Excerto fornecido:
================================
XXVI. a interpretação feita pelo Tribunal a quo compromete direitos fundamentais, como o direito de defesa, de ação, o direito a um processo justo e equitativo, o princípio do contraditório, princípios que norteiam o atual processo civil (artigo 3º nº 3 do CPC), configurando-se nessa medida também como solução excessiva e desproporcionada à luz das regras do processo equitativo decorrentes do artigo 20º nº 4 da CRP, devendo por estas razões a norma contida no artigo 7º, nº 4 da Portaria 280/2013 de 26 de agosto, ser lida como: havendo divergência entre o formulário e o conteúdo material da peça prevalece o conteúdo do formulário quando este não comprometa as garantias de defesa o direito a um processo justo e equitativo, o princípio do contraditório.

XXVII. Não se olvide que apesar de nada constar no formulário, o rol consta da Contestação, em conformidade com o artigo 572.º da lei processual civil, articulado esse do conhecimento da parte contrária aquando da notificação da mesma, pelo que inexiste qualquer violação do estatuto da igualdade substancial das partes (artigo 4º do CPC).

XXVIII. Destarte, deve o presente Recurso ser julgado procedente e, em consequência deve ser alterada a decisão recorrida substituindo-se por outra que admita o rol de testemunhas apresentado pela Recorrente e que todas as testemunhas sejam ouvidas em audiência de julgamento em 1ª instância.

Para terminar, se assim não se entender, o que não se concede,

V - PREVALÊNCIA DO MÉRITO SOBRE MERAS QUESTÕES DE FORMA

XXIX. Veja-se, a este propósito o que resulta da Exposição de Motivos do Código de Processo Civil de 2013: “1.5. Por tal motivo e em consonância como princípio da prevalência do mérito sobre meras questões de forma, bem como por via do reforço destes poderes de direcção, agilização e adequação da tramitação do processo pelo juiz, toda a actividade processual deve ser orientada para propiciar a obtenção de decisões que privilegiem o mérito ou substância sobre a forma, cabendo suprir-se o erro na qualificação pela parte do meio processual utilizado e evitar deficiências ou irregularidades puramente adjectivas que impeçam a composição do litígio ou acabem por distorcer o conteúdo da sentença de mérito, condicionado pelo funcionamento de desproporcionadas cominações ou preclusões processuais.(…)
================================
Registos fornecidos:
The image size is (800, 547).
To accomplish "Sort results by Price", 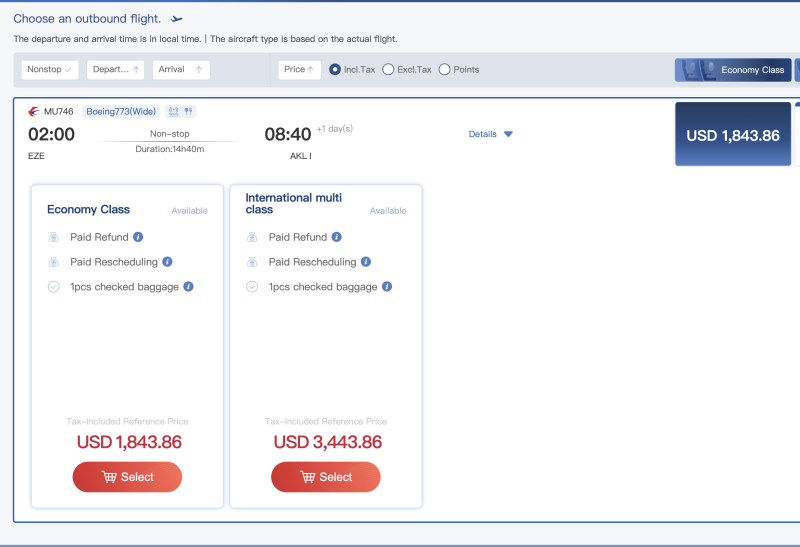I will pos(299,70).
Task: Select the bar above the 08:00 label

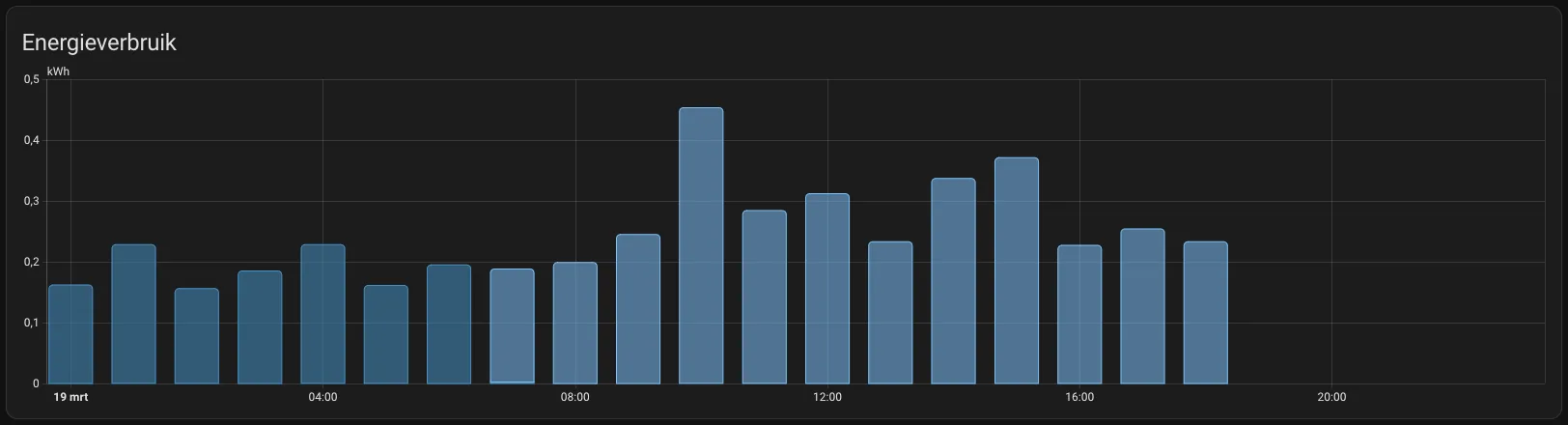Action: (x=575, y=323)
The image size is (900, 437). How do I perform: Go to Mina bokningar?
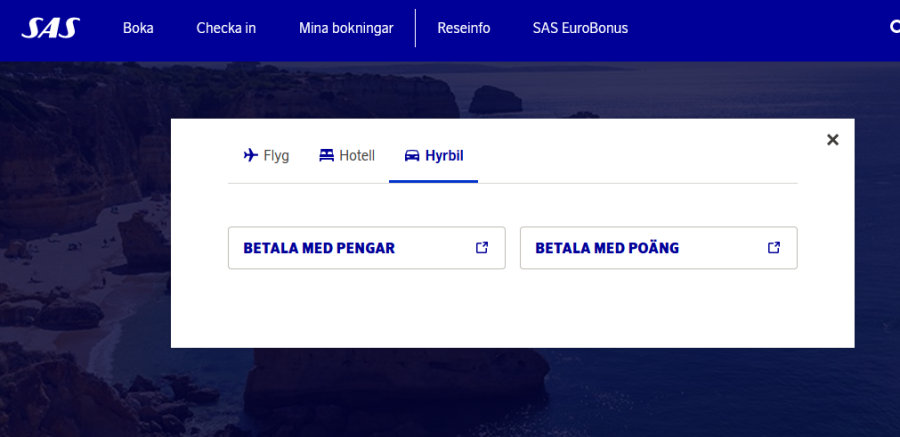346,28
================================
Tarefa escrita A:
Responda, com base no excerto, a estas perguntas:
(i) Que artigo e número da Portaria 280/2013 são referidos?
(ii) Em que articulado consta o rol, apesar de nada constar no formulário?
(iii) De que código se cita a Exposição de Motivos?
Tarefa escrita B: Coloque numa lista JSON de strings, uma por linha e sem as linhas em branco, as linhas dos registos desde a linha que contém "The image size is (900, 437)." até ao fim dos registos, incluindo ambas as pontas. Deixe as imagens de fora da resposta.

Resposta A:
(i) O artigo 7º, nº 4.
(ii) Na Contestação.
(iii) Do Código de Processo Civil de 2013.

Resposta B:
[
  "The image size is (900, 437). How do I perform: Go to Mina bokningar?",
  "346,28"
]